Find all integer solutions to $x^2=2y^4+1$.
What I tried
The only solutions I got are $(\pm 1 ,0)$, I rewrote the question as : is $a_{n}$ a perfect square for $n>0$ were
$$a_0=0,\quad a_1=2, \quad a_{n+2}=6a_{n+1}-a_n.$$ I tried taking $\pmod{4}$ and $\pmod{12}$ but that led me nowhere.
There are no solutions other than those trivial ones. First we note that $x$ must be odd. Let $x = 2k+1$. This gives $2k^2+2k = y^4$. Thus $y = 2j$ and we have $k(k+1) = 8j^4$. Note that $\gcd(k,k+1) = 1$ so we have two cases.
Case 1: $k+1 = 8a^4, k = b^4$.
This case is impossible since this implies $b^4 \equiv -1 \pmod 4$ but $-1$ is a not a quadratic residue $\pmod 4$.
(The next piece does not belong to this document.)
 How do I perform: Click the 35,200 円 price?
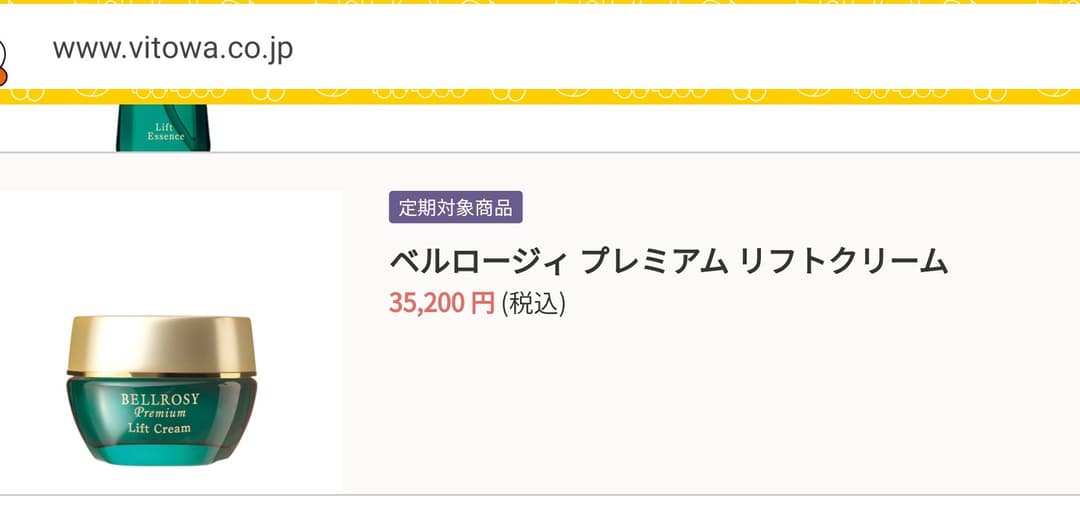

Case 2: $k+1 = b^4, k = 8a^4$.
This case is equivalent to solving the diophantine equation $8a^4+1 = b^4$. An elementary solution is given here. In the referenced paper, it is prove that the only non trivial solution to this equation is $(a,b) = (1,3)$ which gives $k = 8, k+1 = 9$ but $9 = b^4$ is impossible.